By 2020 - 2030, processing circuits will have become so small — as small as atoms — that they will be regulated by the same physical imperative that governs atoms: the inability to get any smaller.

A laptop in 2025 will be vastly more powerful than any laptop today, but that will be the end of it. Classical computing will have reached a natural limit and will cease to evolve.

A quantum bit is known as a “qubit”, and can represent a 0 and a 1, both of them at the same time. It can be simultaneously off and on.

The uncertainty principle is critical to the nature of atomic and subatomic particles (including electrons, photons, protons, neutrinos and other minuscule dots of nature) as they exist in a haze of possibility rather than in any fixed state.

A microscopic particle can be both here and there at the same instant of time, which means that it can also be in every intermediate location between here and there, also at the same time.

Even though an atom-sized classical bit would be extremely small, it would still be restricted to just two possible states — off and on. By contrast, an atom-sized qubit would possess a near infinity of states, simultaneously.

By a common calculation a quantum computer consisting of just 300 atoms would possess more sheer calculating power than a conventional machine harnessing every last atom in the universe

Such a machine could instantly perform difficult calculations — for example, the factoring of very large numbers — that the largest conventional computer would need billions of years to figure out, if it could figure them out at all.

Classical computers are not good at factoring large numbers, a weakness long been exploited by cryptographers to safeguard data. It is easy to multiply two prime numbers in order to produce a much larger number, but it is very difficult to engineer the same process in reverse, to find the two prime divisors of a large number, a process called factoring.
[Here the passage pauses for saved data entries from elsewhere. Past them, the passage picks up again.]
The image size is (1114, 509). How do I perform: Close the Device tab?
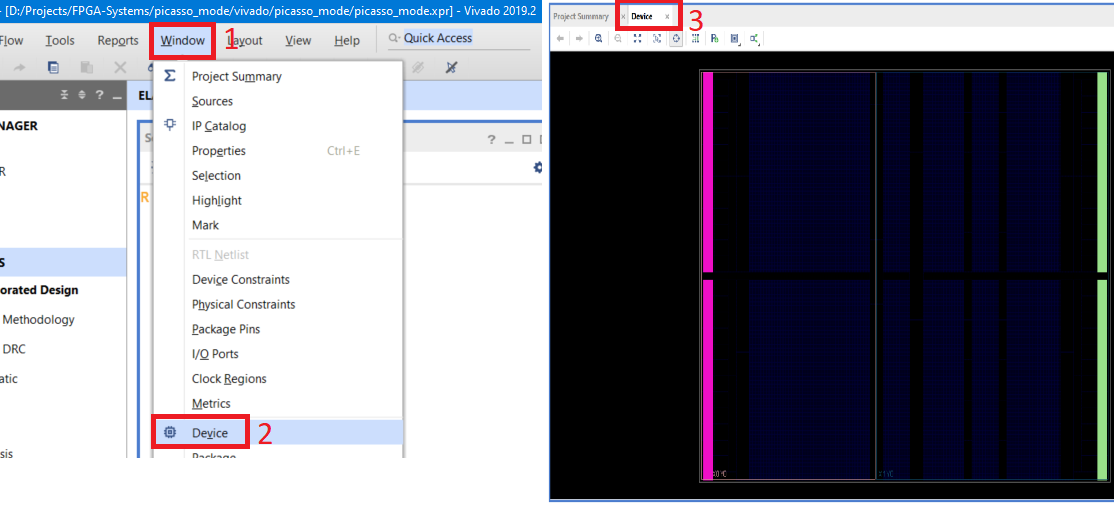coord(667,17)
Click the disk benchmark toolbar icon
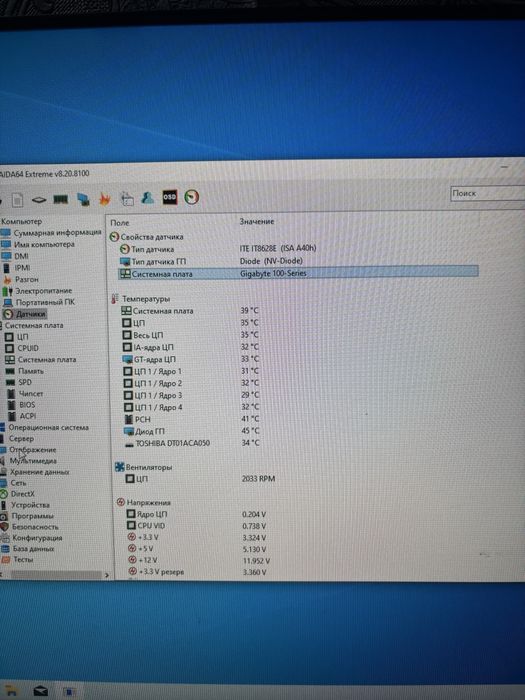 (39, 200)
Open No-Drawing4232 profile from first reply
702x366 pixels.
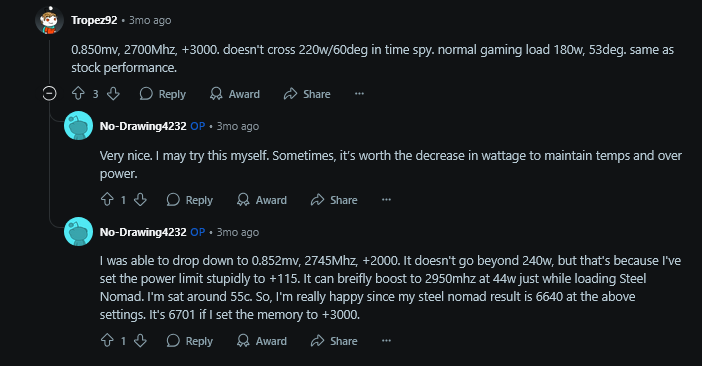143,126
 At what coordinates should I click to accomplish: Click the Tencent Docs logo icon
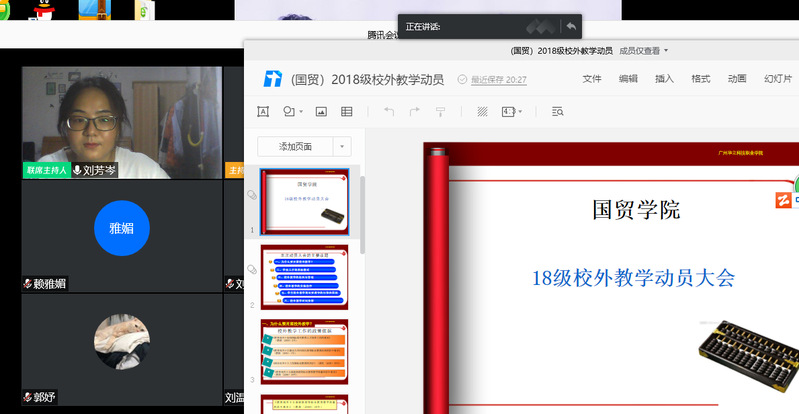271,79
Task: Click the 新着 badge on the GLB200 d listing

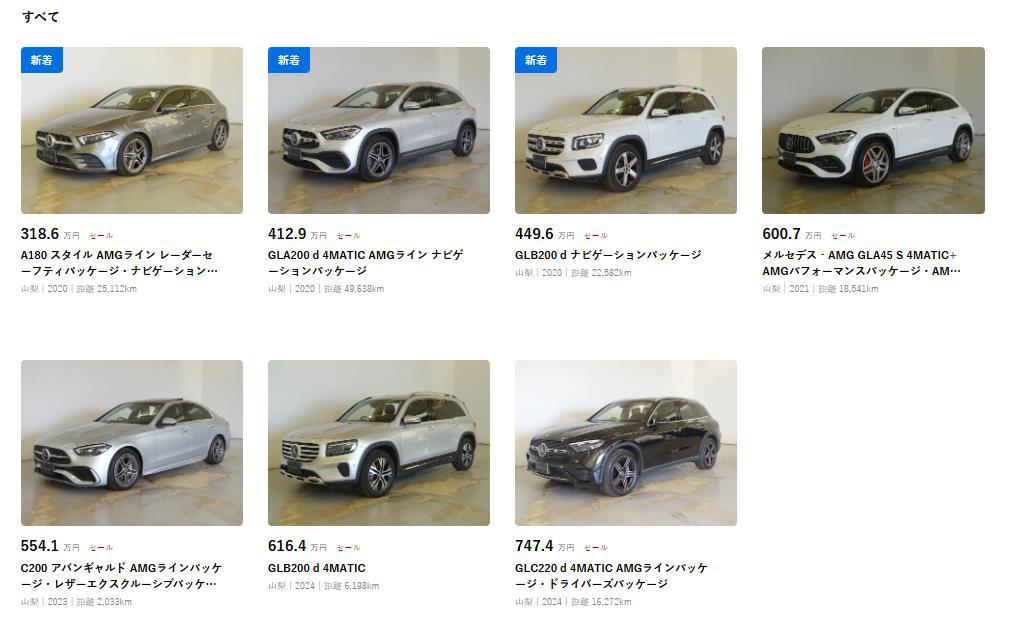Action: (x=536, y=60)
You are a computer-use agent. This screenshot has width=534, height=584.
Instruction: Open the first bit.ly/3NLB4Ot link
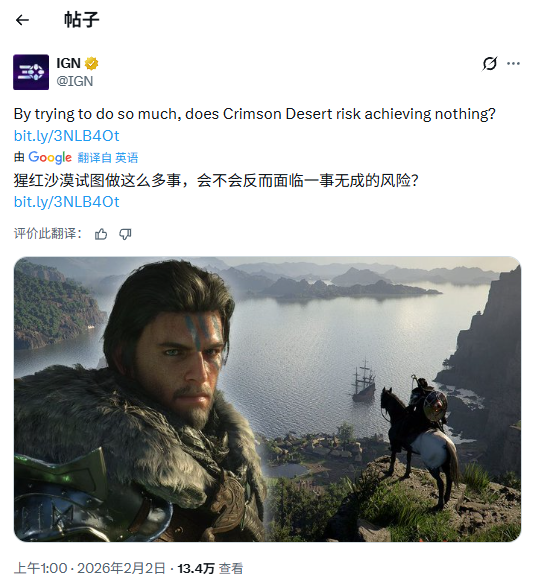coord(67,136)
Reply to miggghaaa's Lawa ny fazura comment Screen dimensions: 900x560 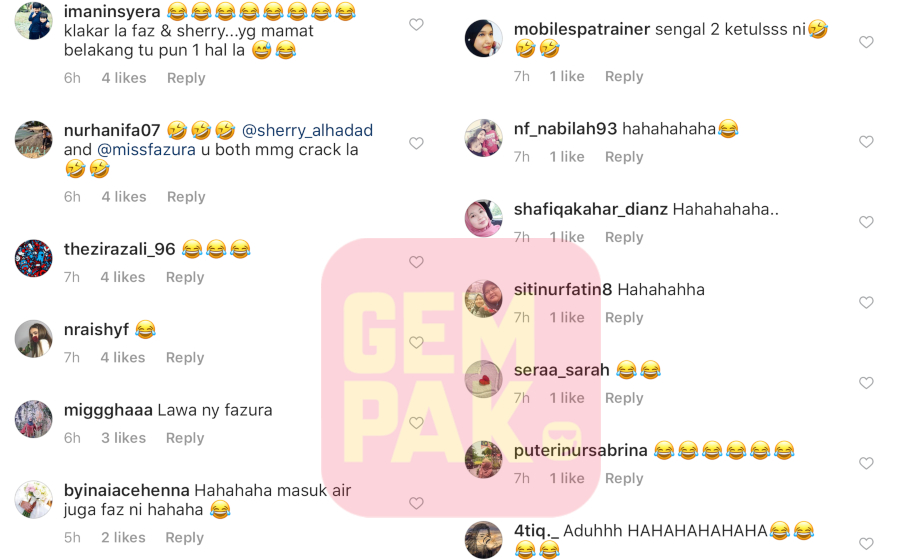(x=185, y=438)
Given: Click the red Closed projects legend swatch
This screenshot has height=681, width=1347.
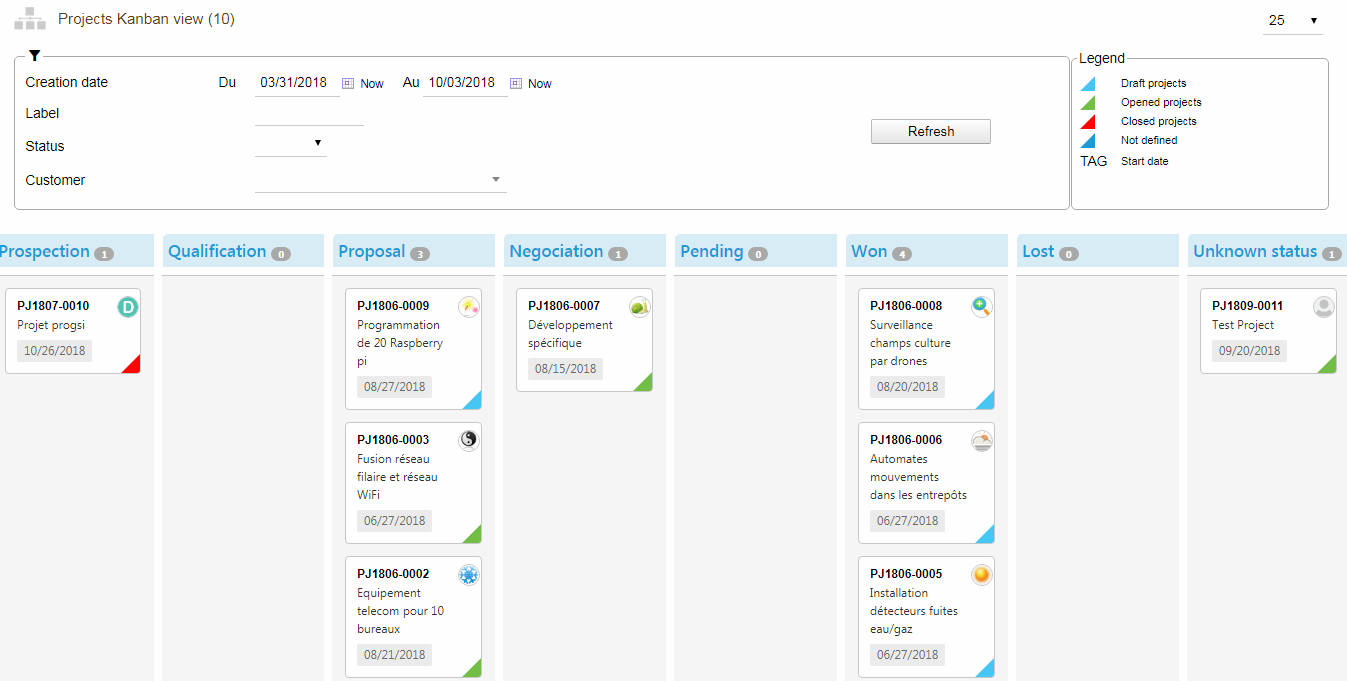Looking at the screenshot, I should [1088, 122].
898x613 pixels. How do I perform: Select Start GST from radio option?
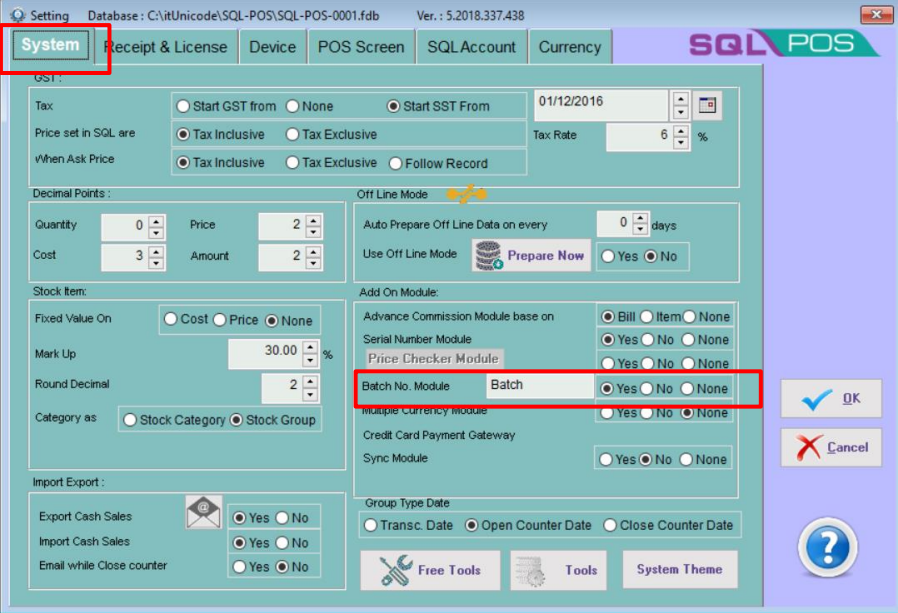coord(183,106)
The only way classical computers can address the challenge is by systematic trial and error — trying out two numbers to see if they work, discarding them, trying out two different numbers, and so on. This defect in conventional computers is used to secure your banking information on the Internet. Even with powerful computers, would-be hackers still cannot find a way to expose the key — the two original prime numbers used to secure the code that protects your data. The only method available is trial and error, examining every possible combination of divisors, one pair at a time, which could take forever.

A quantum computer could crack such privacy barriers in an instant, by testing every possible combination of divisors, not one by one, but all at once, something no conventional computer could do. The right answer would reveal itself almost immediately. This is recognized as being the potential “Hydrogen Bomb” of Cyberwarfare.

Governments around the world are pouring huge amounts of money into quantum computing. Whoever is first to build a quantum machine would be able to crack just about every secret code in cyberspace. (Next James Bond or Mission Impossible theme...)

Quantum computers will ignite a revolution in a variety of fields other than cryptography. These will include the development of new drugs, or the creation of new superconducting materials, or a range of other innovations currently impossible to predict. (Think the singularity...)

Quantum computers do now exist, but they are extremely limited in complexity and capability, restricted to no more than a dozen qubits and able to perform only the simplest mathematics.

The highest number so far factored by a quantum device, using an algorithm developed in the 1990s by U.S. scientist Peter Shor, is 21

Lab facilities at IQC’s existing premises fabricate qubit chips from aluminum and niobium. The slivers of metal are about the size of a baby’s fingernail and are extremely difficult to produce. (It take 1,000 tries to create a chip that works)

Current 12 qubit chips can add two plus two, but cannot add large numbers. The boundary is about 50 qubits where classical computing will be left behind.

The big obstacle quantum computing involves the inherent instability of the quantum universe, a territory where superposition — the ability of particles to occupy multiple locations at once — collapses the very instant a human observer interferes with the process in any way, even by looking at a particle through an electron microscope.

D-Wave Systems, located in Burnaby, British Columbia claims to have created "the world's first commercially available quantum computer," using adiabatic quantum technology based on quantum annealing to solve optimization problems operating on an 128 qubit chip-set.